Restrict the ability to layer tax credits with other tax incentives
It is fiscally irresponsible for the state to heavily subsidize projects under certain programs.
It is no secret that the state heavily subsidizes some projects through a myriad of its tax incentive programs. The level of subsidy for those projects can reach absurd heights. According to an analysis of state tax credit data, Missouri’s fifth Senate District – which includes downtown Saint Louis – was the recipient of nearly $1 billion in state tax credits between 2000 and 2010. This total does not include local tax subsidies, such as property tax abatement and tax increment financing (TIF), which likely are substantial. The Aerotropolis tax credits, as proposed, could easily be layered on top of existing tax incentives already offered by the state or local government.
In fact, in an internal review of the Aerotropolis legislation, Saint Louis County identified five areas near the airport that would likely be eligible for Aerotropolis tax credits. According to the county’s analysis, those areas had already been authorized to receive or were eligible to receive almost $300 million in state and local tax incentives, including Brownfield and Enhanced Enterprise Zone tax credits, as well as tax increment financing, property tax abatement, sales tax exemption, and state tax increment financing.
Some existing Missouri tax credit programs place restrictions on the layering of tax credits. For example, the Missouri Quality Jobs tax credits explicitly prohibit recipients from also receiving Enterprise Zone or Enhanced Enterprise Zone tax credits, Business Facility Program tax credits, Rebuilding Communities tax credits, or Brownfield Jobs and Investment tax credits.
It would be prudent to add similar restrictions to the Aerotropolis tax credit legislation.

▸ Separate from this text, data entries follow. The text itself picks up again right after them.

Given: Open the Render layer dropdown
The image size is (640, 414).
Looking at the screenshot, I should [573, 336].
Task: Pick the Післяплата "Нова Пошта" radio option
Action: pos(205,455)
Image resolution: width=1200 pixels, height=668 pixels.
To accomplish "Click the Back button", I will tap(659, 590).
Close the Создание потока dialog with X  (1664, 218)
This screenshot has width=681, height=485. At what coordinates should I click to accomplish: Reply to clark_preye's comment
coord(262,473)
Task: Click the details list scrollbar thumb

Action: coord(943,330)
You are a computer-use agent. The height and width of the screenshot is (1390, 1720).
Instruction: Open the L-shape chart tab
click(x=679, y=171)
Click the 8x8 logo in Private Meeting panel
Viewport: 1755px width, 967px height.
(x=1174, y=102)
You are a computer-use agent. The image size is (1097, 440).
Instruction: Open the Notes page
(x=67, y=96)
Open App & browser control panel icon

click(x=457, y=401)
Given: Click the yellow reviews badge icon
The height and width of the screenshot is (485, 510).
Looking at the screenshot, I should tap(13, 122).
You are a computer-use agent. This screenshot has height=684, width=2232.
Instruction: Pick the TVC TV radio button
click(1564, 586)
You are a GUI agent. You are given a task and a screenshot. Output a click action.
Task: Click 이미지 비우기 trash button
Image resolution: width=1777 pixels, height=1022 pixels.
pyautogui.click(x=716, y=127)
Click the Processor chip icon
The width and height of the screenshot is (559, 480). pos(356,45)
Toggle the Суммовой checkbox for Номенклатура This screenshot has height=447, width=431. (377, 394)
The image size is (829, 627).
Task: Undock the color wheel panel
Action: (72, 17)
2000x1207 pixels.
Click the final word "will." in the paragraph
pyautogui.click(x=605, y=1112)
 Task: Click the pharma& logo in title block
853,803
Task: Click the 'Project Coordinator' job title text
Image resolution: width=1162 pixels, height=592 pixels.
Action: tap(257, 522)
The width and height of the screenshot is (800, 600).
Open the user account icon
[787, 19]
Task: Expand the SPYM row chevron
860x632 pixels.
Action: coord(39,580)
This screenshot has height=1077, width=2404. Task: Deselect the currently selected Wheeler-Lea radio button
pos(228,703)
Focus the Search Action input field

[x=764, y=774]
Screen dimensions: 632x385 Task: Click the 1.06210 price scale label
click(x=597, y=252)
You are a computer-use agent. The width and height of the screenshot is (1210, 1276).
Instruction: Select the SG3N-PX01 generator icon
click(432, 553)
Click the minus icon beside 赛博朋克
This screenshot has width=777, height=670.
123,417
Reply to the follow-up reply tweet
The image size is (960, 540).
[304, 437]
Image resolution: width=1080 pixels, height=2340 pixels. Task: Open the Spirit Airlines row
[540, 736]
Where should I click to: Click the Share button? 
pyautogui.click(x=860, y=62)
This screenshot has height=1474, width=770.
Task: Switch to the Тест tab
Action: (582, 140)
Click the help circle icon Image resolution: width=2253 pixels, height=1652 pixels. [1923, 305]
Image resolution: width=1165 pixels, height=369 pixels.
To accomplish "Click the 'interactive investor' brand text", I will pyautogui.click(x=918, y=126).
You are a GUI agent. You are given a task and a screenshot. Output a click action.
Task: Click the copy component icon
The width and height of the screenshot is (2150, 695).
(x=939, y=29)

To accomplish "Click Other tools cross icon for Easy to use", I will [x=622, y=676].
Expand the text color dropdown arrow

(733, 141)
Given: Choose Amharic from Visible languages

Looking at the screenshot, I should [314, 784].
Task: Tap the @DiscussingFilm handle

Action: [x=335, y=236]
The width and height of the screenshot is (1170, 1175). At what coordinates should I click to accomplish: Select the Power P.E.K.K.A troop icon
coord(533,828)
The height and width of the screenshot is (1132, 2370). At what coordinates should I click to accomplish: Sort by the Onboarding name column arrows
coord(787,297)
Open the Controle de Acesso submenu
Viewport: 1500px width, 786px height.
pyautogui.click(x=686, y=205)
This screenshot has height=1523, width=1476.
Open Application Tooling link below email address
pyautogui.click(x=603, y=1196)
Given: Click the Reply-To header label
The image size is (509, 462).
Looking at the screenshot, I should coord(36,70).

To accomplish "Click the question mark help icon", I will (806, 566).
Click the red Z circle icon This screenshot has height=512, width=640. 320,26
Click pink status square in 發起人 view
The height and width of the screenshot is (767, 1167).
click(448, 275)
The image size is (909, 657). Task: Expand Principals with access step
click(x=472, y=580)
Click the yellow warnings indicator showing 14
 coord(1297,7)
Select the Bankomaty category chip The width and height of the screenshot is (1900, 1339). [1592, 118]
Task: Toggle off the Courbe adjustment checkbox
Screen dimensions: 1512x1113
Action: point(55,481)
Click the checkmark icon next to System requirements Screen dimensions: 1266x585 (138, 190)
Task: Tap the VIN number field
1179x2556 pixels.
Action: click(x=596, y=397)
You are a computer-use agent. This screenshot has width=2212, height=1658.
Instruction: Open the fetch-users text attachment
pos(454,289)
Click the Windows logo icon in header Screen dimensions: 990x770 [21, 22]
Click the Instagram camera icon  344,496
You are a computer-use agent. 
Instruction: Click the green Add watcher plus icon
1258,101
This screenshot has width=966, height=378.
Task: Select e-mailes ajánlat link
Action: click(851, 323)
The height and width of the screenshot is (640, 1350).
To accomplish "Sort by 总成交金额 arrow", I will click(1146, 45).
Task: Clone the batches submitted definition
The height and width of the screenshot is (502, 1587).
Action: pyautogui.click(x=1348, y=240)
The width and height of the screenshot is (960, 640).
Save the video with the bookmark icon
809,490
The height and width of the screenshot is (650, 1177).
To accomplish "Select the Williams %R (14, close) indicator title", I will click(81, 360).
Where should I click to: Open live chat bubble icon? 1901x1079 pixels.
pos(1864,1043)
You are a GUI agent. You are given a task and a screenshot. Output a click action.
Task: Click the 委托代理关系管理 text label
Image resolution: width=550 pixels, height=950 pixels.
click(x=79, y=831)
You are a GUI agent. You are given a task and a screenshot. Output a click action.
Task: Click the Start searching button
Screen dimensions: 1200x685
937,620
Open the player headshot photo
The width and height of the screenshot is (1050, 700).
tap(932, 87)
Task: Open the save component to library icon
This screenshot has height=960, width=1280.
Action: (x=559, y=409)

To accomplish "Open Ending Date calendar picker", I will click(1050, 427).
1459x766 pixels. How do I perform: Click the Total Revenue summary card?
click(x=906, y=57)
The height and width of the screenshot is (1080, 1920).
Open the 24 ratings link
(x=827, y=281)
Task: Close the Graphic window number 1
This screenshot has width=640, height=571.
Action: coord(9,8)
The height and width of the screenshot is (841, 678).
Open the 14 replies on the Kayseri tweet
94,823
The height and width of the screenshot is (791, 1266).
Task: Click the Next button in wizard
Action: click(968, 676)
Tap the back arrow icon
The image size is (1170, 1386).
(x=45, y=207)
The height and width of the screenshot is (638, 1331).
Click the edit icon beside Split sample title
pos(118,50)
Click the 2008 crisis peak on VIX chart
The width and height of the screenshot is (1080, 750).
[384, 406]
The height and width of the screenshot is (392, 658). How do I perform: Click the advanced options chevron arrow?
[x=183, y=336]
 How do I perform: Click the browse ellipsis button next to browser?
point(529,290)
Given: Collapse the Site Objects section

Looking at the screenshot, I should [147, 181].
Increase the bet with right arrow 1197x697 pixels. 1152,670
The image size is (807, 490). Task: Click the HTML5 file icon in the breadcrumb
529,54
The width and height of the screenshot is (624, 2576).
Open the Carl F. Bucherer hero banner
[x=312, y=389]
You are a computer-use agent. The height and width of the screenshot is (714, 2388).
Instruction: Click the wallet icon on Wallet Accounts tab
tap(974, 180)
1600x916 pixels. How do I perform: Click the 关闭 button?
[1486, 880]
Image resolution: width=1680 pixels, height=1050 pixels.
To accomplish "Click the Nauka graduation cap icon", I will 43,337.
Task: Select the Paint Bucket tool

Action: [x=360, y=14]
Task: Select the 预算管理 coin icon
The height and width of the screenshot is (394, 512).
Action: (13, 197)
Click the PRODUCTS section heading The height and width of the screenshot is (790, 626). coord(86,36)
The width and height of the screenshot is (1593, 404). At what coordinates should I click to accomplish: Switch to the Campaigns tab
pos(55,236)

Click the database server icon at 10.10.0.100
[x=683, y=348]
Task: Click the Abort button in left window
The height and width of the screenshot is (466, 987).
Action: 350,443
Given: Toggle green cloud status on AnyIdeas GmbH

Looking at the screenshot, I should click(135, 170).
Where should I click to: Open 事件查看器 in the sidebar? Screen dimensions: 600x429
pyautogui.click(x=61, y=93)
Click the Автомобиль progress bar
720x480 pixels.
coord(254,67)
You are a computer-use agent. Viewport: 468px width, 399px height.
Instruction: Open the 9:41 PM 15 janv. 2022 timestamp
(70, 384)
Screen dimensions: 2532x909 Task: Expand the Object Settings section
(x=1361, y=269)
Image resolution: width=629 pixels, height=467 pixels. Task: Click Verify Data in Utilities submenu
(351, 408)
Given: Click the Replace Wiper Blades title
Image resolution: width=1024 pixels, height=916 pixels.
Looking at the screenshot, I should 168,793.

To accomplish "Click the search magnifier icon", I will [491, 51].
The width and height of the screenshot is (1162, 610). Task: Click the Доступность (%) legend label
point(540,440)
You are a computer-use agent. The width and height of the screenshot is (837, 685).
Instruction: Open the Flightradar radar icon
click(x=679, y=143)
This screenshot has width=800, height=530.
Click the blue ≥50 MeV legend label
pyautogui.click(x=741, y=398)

Similar tax incentive programs that should not be combined with the proposed Aerotropolis program include: Distressed Areas Land Assemblage tax credits, tax increment financing, state tax increment financing, Enhanced Enterprise Zone tax credits, and Brownfield tax credits. Those tax incentive programs are designed to encourage similar activity – construction – that the Aerotropolis legislation is designed to encourage. The state should not award redundant incentives.
Final thoughts
The proposed Aerotropolis legislation is problematic, especially in light of questionable jobs claims and the expansion of power for local government executives contained within the bill. There appears to be an incredible amount of political pressure attempting to push the tax credit measures forward, despite a lack of substantive empirical study. Moreover, China, the country cited by proponents as the source for increased international cargo traffic, has not stated publicly that warehouse construction tax credits are necessary before it will consider sending more cargo flights to the Lambert Airport.
All of the above facts should give legislators pause. But, if the state legislature is prepared to go forward and pass the Aerotropolis tax credits despite those concerns, then provisions designed to protect Missouri taxpayers should be added to the bill.